- What is expected
With the first line below as the start and the line containing "لا (136, 623)" as the end, copy every line between them exactly, ends included.

Stored records
+ + + +

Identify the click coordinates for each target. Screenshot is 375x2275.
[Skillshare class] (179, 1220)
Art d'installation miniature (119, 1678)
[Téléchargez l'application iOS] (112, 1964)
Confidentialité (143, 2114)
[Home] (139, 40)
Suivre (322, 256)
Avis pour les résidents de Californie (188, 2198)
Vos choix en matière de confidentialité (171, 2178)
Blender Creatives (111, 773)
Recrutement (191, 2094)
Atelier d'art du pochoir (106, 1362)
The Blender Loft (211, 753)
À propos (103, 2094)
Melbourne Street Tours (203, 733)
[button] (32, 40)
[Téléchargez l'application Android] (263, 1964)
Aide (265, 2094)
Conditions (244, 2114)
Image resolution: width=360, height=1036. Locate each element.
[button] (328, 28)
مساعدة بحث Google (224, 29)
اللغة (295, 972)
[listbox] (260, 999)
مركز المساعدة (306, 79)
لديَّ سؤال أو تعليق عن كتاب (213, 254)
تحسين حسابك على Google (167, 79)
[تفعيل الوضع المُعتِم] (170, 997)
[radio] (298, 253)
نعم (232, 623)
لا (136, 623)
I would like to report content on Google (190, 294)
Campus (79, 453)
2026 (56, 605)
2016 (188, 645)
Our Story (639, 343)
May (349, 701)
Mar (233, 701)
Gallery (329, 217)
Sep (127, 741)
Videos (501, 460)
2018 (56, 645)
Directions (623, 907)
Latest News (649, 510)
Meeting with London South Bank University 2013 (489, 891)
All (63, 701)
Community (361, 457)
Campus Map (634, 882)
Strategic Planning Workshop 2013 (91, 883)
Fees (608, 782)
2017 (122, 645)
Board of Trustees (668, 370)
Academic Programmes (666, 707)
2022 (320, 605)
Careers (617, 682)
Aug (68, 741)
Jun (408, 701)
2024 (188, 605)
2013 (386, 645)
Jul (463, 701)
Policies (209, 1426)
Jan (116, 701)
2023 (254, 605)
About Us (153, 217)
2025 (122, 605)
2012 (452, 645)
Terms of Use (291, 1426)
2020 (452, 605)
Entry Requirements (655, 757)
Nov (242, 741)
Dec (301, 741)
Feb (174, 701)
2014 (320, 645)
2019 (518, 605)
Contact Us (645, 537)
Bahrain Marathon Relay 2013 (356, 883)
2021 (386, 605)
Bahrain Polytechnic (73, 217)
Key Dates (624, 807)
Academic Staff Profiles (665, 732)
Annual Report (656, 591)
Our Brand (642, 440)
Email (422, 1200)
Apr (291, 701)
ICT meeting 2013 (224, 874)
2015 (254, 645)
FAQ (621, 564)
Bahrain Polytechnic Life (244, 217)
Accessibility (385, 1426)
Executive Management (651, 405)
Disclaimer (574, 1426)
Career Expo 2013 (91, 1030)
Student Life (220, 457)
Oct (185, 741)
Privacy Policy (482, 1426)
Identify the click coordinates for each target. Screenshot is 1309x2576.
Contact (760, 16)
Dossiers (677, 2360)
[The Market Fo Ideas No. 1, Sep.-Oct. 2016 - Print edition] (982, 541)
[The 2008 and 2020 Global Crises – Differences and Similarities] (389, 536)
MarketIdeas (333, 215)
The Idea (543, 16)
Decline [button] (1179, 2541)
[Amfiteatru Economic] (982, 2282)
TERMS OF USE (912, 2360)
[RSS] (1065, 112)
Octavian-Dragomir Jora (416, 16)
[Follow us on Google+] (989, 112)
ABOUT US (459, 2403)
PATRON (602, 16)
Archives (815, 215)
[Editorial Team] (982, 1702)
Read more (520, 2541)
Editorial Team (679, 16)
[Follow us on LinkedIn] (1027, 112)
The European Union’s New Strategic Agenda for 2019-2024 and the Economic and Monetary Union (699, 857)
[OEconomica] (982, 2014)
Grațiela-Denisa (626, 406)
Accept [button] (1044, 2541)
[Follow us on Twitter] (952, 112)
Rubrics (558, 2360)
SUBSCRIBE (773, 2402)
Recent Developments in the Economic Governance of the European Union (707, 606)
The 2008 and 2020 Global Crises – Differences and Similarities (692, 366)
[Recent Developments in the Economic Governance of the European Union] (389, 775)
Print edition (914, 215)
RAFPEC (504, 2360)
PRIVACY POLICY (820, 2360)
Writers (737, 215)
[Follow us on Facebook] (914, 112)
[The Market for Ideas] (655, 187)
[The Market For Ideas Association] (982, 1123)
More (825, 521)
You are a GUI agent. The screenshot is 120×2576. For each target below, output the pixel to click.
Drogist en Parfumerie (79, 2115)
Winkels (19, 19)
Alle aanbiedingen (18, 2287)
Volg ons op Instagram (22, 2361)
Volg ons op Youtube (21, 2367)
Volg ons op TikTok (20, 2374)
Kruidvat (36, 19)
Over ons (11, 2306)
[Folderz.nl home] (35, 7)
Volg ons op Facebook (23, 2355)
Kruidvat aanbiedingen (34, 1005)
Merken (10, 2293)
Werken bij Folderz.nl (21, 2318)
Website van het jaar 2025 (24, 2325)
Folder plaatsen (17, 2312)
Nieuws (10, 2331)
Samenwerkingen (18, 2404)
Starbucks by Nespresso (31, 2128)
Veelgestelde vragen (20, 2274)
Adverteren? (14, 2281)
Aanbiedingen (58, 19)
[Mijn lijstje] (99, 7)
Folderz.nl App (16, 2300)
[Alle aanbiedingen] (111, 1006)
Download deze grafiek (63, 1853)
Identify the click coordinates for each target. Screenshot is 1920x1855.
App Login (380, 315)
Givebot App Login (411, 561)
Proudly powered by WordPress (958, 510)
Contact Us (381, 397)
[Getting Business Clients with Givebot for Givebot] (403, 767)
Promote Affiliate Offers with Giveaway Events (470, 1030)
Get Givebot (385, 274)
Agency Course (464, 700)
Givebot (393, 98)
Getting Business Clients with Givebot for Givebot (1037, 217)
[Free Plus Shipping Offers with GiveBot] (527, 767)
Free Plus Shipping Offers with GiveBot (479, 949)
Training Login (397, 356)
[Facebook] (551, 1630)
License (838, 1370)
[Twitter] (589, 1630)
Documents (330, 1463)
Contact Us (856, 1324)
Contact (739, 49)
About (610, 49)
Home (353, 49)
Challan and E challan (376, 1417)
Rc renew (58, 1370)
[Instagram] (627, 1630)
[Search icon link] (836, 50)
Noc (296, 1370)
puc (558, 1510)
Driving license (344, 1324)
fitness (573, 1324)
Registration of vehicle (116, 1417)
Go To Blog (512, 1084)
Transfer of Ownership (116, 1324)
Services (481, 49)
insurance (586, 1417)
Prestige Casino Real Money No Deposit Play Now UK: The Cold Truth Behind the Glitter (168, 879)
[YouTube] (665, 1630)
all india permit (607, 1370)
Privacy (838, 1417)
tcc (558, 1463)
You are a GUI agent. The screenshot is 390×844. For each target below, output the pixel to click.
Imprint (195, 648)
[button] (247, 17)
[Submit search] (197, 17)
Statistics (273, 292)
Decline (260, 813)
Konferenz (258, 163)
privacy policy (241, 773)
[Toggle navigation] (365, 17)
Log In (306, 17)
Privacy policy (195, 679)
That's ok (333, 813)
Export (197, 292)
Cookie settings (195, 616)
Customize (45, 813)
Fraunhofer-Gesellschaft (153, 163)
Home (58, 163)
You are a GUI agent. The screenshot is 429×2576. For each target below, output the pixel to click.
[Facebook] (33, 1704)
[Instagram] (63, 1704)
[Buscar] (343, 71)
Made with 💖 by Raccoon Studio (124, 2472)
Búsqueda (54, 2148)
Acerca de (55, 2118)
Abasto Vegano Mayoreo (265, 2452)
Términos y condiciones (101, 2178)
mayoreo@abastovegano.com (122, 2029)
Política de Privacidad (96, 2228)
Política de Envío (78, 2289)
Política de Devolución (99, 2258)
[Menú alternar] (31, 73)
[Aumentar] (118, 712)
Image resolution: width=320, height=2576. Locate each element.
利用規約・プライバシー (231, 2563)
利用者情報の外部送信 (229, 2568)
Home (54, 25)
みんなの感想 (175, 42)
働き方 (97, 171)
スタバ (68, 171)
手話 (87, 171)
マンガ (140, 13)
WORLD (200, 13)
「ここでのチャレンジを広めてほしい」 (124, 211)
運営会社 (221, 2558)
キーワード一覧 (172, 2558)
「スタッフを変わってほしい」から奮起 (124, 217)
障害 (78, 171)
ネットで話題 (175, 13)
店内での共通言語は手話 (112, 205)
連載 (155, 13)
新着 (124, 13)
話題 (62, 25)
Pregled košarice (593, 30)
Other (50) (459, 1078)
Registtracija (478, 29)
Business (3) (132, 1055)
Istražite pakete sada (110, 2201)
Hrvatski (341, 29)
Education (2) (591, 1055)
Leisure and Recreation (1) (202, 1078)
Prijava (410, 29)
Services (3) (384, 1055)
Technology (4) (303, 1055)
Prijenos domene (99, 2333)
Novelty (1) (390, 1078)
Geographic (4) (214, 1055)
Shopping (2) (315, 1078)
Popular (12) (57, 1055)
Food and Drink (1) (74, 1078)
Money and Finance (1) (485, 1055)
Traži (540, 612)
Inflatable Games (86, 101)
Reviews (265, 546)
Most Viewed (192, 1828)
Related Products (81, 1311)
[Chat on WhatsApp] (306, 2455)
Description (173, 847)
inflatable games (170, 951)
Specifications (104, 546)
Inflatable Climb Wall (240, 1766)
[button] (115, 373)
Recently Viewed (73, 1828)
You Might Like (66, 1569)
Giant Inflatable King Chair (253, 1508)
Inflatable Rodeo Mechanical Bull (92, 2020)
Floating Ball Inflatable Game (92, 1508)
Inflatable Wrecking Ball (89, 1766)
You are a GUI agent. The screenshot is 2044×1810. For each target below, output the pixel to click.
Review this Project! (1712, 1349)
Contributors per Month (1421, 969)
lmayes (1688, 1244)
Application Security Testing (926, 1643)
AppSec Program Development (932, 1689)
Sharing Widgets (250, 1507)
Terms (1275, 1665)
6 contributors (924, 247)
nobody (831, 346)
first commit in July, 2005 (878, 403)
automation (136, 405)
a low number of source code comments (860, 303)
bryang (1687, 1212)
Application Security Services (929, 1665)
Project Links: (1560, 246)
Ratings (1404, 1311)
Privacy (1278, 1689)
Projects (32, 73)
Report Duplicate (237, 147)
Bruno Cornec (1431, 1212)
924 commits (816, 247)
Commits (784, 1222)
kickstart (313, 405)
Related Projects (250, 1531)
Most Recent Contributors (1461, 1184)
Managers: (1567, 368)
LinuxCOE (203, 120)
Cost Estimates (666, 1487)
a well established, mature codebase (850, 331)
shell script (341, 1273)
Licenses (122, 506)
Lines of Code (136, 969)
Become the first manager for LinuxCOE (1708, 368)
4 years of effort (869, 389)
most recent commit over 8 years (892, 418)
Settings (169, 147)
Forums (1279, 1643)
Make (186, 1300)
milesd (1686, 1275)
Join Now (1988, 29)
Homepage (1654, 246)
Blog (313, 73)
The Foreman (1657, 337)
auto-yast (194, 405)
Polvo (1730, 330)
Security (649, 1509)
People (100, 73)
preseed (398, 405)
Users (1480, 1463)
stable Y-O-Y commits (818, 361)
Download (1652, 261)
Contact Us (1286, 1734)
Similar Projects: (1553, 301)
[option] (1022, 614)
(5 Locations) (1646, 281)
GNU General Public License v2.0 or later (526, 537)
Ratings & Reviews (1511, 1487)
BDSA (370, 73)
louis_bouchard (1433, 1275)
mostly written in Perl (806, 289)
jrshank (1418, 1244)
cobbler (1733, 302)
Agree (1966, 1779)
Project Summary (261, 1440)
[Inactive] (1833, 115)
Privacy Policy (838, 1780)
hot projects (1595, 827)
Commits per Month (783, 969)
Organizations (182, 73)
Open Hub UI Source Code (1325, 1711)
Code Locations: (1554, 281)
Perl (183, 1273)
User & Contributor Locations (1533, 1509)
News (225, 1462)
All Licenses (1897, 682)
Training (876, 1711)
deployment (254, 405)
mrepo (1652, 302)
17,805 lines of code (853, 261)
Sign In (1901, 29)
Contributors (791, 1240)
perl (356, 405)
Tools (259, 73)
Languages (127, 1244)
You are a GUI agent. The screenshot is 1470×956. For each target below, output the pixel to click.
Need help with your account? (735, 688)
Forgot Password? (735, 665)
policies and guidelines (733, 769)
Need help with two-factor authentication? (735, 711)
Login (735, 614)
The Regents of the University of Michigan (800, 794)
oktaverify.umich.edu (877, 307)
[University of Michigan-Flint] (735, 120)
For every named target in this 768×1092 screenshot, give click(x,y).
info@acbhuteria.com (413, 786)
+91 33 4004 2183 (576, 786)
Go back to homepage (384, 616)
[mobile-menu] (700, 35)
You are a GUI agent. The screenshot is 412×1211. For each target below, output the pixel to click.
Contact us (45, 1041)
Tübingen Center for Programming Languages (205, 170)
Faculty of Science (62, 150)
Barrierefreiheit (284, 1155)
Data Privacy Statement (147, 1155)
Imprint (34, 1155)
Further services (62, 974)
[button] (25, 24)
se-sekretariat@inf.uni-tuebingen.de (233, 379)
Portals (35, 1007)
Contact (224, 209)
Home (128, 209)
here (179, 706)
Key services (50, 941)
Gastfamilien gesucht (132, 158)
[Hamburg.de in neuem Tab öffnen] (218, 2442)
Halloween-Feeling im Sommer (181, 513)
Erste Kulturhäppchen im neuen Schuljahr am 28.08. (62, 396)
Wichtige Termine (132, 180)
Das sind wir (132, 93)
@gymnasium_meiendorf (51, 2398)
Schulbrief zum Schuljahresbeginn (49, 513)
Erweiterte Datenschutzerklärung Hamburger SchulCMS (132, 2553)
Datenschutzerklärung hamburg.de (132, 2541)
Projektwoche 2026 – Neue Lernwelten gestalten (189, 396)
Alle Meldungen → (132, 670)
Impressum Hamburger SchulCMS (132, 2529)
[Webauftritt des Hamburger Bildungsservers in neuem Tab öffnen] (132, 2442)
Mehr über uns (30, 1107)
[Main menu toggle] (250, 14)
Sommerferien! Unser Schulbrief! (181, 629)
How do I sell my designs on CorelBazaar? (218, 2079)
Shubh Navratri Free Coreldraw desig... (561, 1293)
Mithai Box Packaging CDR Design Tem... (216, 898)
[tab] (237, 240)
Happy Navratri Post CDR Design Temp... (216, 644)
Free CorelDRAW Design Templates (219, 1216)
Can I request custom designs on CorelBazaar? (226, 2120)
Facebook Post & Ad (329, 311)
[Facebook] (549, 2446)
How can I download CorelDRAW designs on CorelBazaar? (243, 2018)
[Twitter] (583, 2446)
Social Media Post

+ + + +

- Solution for this problem
Identify the click coordinates for each target. Screenshot is 375x2275.
[Skillshare class] (179, 1220)
Art d'installation miniature (119, 1678)
[Téléchargez l'application iOS] (112, 1964)
Confidentialité (143, 2114)
[Home] (139, 40)
Suivre (322, 256)
Avis pour les résidents de Californie (188, 2198)
Vos choix en matière de confidentialité (171, 2178)
Blender Creatives (111, 773)
Recrutement (191, 2094)
Atelier d'art du pochoir (106, 1362)
The Blender Loft (211, 753)
À propos (103, 2094)
Melbourne Street Tours (203, 733)
[button] (32, 40)
[Téléchargez l'application Android] (263, 1964)
Aide (265, 2094)
Conditions (244, 2114)
Image resolution: width=360, height=1036. Locate each element.
[button] (328, 28)
مساعدة بحث Google (224, 29)
اللغة (295, 972)
[listbox] (260, 999)
مركز المساعدة (306, 79)
لديَّ سؤال أو تعليق عن كتاب (213, 254)
تحسين حسابك على Google (167, 79)
[تفعيل الوضع المُعتِم] (170, 997)
[radio] (298, 253)
نعم (232, 623)
لا (136, 623)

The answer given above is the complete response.